Welcome to Steve's film reviews page. Steve has written 1118 reviews and rated 8325 films.
Relationship drama, loosely constructed around the investigation into the death of a young women, is an atmospheric mood piece about the sadness and loneliness of the city (Sydney). A contemporary film noir. Features a wonderful cast (Geoffrey Rush, Barbara Hershey...) and an unusual, original plot twist.
A sincere, dedicated teacher serving poor kids in New York, is trying to help a troubled thirteen year old girl, when she discovers his heroin addiction, and the wreckage of his own personal life. Ryan Gosling and Shareeka Epps really make you care, despite the slightly contrived set up and the bleak themes.
A jilted man and a spiky, unpredictable woman are brought together by a dating site, to walk and talk in the picaresque Linklater style, through the streets of a b&w LA at New Year. And we begin to care for them. A sweet and sour, and feelgood, indie date movie.
Herzog investigates the life of Timothy Treadwell, a conflicted loner who had spun some minor celebrity out of his close cohabitation with grizzly bears in Alaska; and he and his girlfriend's death by them. A story of two obsessives, Treadwell and the dry, inquisitive Herzog, with a brilliant narration from the director.
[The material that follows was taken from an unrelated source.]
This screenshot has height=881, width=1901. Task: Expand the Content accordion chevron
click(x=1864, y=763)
A Danish soldier in Afghanistan who is presumed dead, loses his wife to the wastrel brother who has just been released from prison. Bier exhumes the hidden and denied agonies within the family relationship while charting the distress generated by this incident. A mature, emotionally volatile film in the Dogme style.
Ki-duk wrote, directed and appeared in this piece of philosophical minimalism, set entirely on a tiny floating house, about a monk teaching his apprentice about tolerance, compassion and forbearance. A film almost without incident, but exquisite and illuminating.
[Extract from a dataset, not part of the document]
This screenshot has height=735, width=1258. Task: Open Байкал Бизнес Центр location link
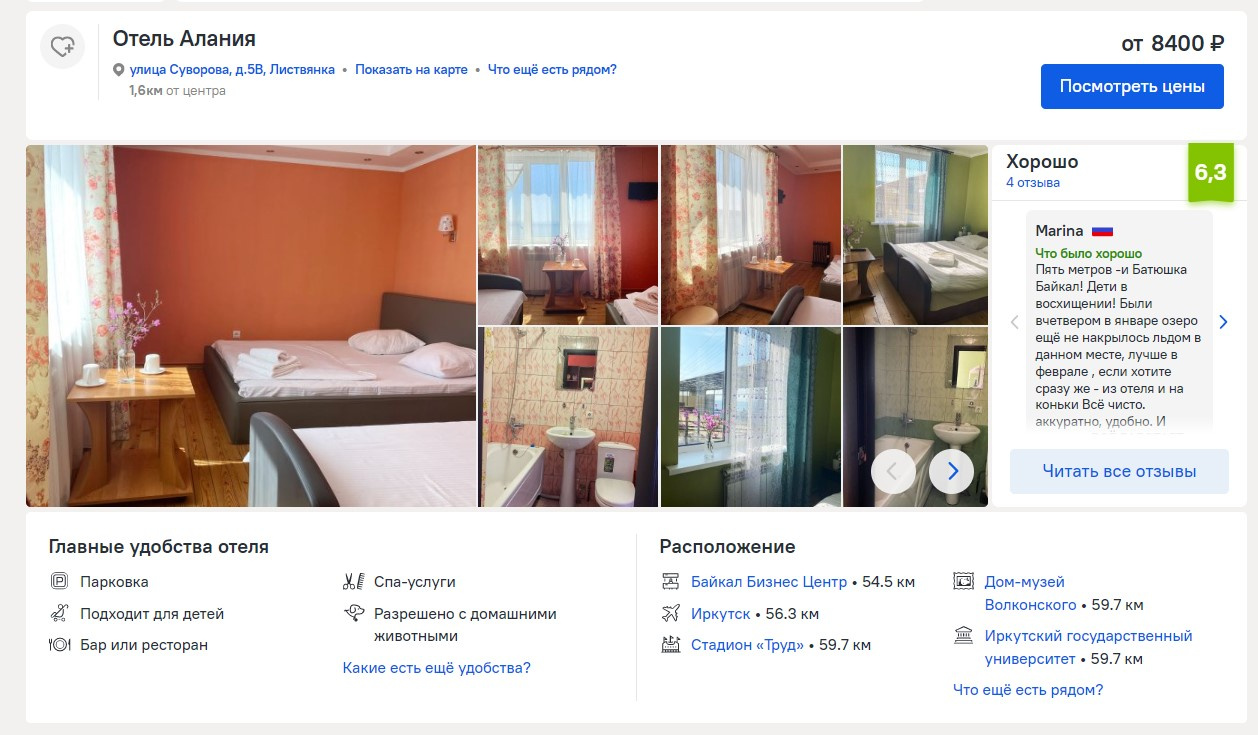[x=769, y=581]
Police procedural, Nordic noir about secrets hidden in the past of a small town... A grey and gloomy film is saved from stifling genre convention by a strain of deadpan and surreal peculiarity that plays throughout.
Bleak, desperate and bizarre tale of the events surrounding the visit to a remote town of a rather dismal circus whose main attraction is a dead whale. Sort of a very black comedy; possibly an allegory on human misery. It's hard to say. But this beautiful looking film takes us to places only Bella Tarr knows.
Documentary (with extensive reenactments) about the extraordinary experiences of two mountaineers. At first I I was alienated by the prospect of watching two rather smug Brits talk about extreme leisure activities. Then I was transfixed by a journey into the heart of an amazing fight to survive.
Loach's first film with an American theme typically finds him engaged in social politics on the side of the oppressed: an illegal Mexican immigrant working as a cleaner in an LA office block fights for the right to unionise. Typical Ken: a funny, moving and righteous film about labour relations!
While a million people are slaughtered during the tribal wars of 1994, one man keeps Tutsis alive by offering shelter within the grounds of his luxury tourist hotel. Humbling and convincing depiction of an encroaching horror indicts us all for our indifference. Wonderful performance by Don Cheadle as this extraordinary man.
Deeply felt story about a boy entering his teens who finds a family among the skinheads of the No Future generation of the Thatcher era, offering him the identity he can't find at home from his single mother. An extremely authentic view of a time and a place which manages what only great films can do; it feels utterly real. A very British experience: quite bleak, but with a sense of humour all the same.
Philip K. Dick is rotoscoped (the film is digitally processed to give the effect of animation) in a paranoid, dystopian conspiracy thriller featuring Woody Harrelson, Keanu Reeves and Robert Downey as drug damaged drop outs! Only, Reeves is a cop, and every day he puts on a scramble suit to go to work! Can be watched sober.
Typically schematic (for Bier), forensic dissection of a couple who become bizarrely disengaged following the serious injury of the man in a car accident. Shot in the dogme style on digital cameras, this raw and intense film deservedly broke Bier and her star Mads Mikkelsen, outside their own country.
The best of the director's films with fragmented narratives demonstrating the interdependence of things. A gunshot in the North Africa has repercussions for ordinary people across the world. Inarritu shows us world where everyone tries to communicate, but no one is listening.